College students not only have to figure out how to cover the cost of books and tuition, but they need to somehow survive on a pittance.
Many end up dropping out because they just can’t deal with being broke much of the time and having to watch friends who have full-time jobs flash the cash.
Not you, though. With smart planning and determination, you can make it through to graduation. Yes, you can.
There are 10 heavy duty savings tips to help you think differently about finances and make it through college with money to spare!
1. You Can Cash in on Move-Out Day!
The end of spring signals an exodus of students from college campuses everywhere.
Some are off to jobs, some to further schooling, and some will return in the fall. But all of them will have a problem to deal with: too much stuff.
Here’s how you can not only get your own furniture and supplies for free, but even set yourself up to earn money from your efforts when fall rolls around.
Cash in on Move-Out day!
- Plan ahead. Most of the action will occur during finals week and the week after.
- You’re not limited to your school. Check the schedules of neighboring colleges too. Maximize the opportunity.
- Determine your route. Map out areas that house abundant student populations.
- Get to know the maintenance people at those properties. Ask them about move-out time and whether it would be okay for you to help dispose of items left behind. Most will be overjoyed to get some assistance. They know the area is going to look like a train wreck after finals week and dumpsters won’t hold it all.
- Set up your hauling equipment. You may be wise to rent a U-Haul truck or trailer. Generally speaking, the quicker you can collect throw-away items and the more you can get per load, the more you’ll profit. Crunch the numbers. Be advised that some storage companies offer a free truck with a storage rental. See step #7 for more tips on storage.
- Arrange help in advance. The number of extra hands needed will depend on the size of your truck and/or trailer. You may even want to run two or more crews – especially if you’re planning on collecting enough to store and sell later.
- Arrange storage in advance. If you try to sort and distribute the items while you’re collecting them, you’re going to severely cut into your optimum collection time. Load it, haul it, and store it. Sort it later. If you don’t see specials being advertised, it often pays to ASK. You can even play companies against one another. Many are willing to meet or beat quotes from competitors.
- Get your packing supplies together. Start early to collect boxes and bubble wrap. Break them down flat, sort them by size, and get plenty of strapping tape. Compare prices on necessary supplies at local stores and online. You’ll want sturdy tape dispensers and good quality tape. You’re not looking for furniture only, but for table settings, appliances, and décor. You can even collect leftover detergent, paper goods, and such. You may also need an appliance dolly.
- Visit local thrift stores to get an idea of how much used items are selling for. Let your imagination go wild. Can you collect $1,000 worth of goods? Even more? It’s entirely possible. One person’s junk is another person’s treasure.
- Starting a few weeks before finals, get the word out that you’re willing to haul and dispose of stuff for free. Many students know they have to clear out their belongings and won’t be able to take it all. They’ll be overjoyed to arrange for you and your helpers to come pick up the overflow and haul it off. You can start setting appointments early. Get creative about where to tack up your notices (with tear-off phone numbers). Use social media and forums for free online advertising.
· · · · · · ·
WRITTEN REQUEST 1 ::
In the entries, switch "comments" to "reviews" and reproduce the lines starting with the line that contains "This screenshot has width=1080, height=635." and going on through the end of the entries, leaving everything else unchanged.
The passage and the entries have no connection to each other.

DATASET EXCERPTS ::
· · · · · · ·
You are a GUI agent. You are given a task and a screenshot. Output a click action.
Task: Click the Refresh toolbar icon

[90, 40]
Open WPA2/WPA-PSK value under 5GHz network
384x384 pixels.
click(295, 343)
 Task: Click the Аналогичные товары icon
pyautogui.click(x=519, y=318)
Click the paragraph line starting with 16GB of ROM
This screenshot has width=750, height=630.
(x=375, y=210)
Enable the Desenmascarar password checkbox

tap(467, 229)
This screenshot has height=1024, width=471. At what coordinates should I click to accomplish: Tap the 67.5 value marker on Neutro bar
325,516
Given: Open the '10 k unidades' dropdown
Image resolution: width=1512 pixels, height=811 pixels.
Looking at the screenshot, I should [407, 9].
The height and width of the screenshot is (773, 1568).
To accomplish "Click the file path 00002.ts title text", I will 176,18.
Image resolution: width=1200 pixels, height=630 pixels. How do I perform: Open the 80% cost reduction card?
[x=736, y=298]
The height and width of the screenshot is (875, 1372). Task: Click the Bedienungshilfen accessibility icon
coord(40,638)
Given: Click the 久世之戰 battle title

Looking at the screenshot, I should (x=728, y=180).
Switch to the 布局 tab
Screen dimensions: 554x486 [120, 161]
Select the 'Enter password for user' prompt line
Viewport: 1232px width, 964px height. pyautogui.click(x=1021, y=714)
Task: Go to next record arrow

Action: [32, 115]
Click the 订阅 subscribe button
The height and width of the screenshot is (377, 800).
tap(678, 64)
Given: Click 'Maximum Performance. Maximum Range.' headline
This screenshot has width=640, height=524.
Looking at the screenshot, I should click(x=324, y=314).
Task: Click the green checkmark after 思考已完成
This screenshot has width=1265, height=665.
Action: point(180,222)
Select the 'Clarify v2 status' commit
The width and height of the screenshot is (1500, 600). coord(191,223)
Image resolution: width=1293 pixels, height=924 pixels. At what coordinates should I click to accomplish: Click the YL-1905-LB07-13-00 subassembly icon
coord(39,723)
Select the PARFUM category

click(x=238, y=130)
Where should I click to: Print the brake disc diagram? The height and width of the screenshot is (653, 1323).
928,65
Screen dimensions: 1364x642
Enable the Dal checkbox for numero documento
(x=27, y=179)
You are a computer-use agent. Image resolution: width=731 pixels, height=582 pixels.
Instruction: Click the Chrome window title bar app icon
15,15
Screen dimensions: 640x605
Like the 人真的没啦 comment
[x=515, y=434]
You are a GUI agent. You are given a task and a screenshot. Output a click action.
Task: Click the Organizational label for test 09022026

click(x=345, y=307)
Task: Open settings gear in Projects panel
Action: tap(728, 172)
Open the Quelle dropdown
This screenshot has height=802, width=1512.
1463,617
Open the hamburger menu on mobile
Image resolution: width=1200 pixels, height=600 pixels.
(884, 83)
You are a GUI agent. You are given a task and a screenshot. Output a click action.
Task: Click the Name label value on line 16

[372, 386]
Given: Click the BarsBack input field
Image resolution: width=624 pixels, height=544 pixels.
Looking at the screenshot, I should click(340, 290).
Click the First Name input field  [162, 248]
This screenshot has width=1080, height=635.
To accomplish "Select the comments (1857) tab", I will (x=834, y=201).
· · · · · · ·
WRITTEN REQUEST 2 ::
The savings passage mentions furniture as one thing to look for on move-out day. List the other things it says you can collect.

TASK ANSWER 1 ::
This screenshot has width=1080, height=635.
To accomplish "Select the reviews (1857) tab", I will (x=834, y=201).

TASK ANSWER 2 ::
table settings, appliances, décor, leftover detergent, paper goods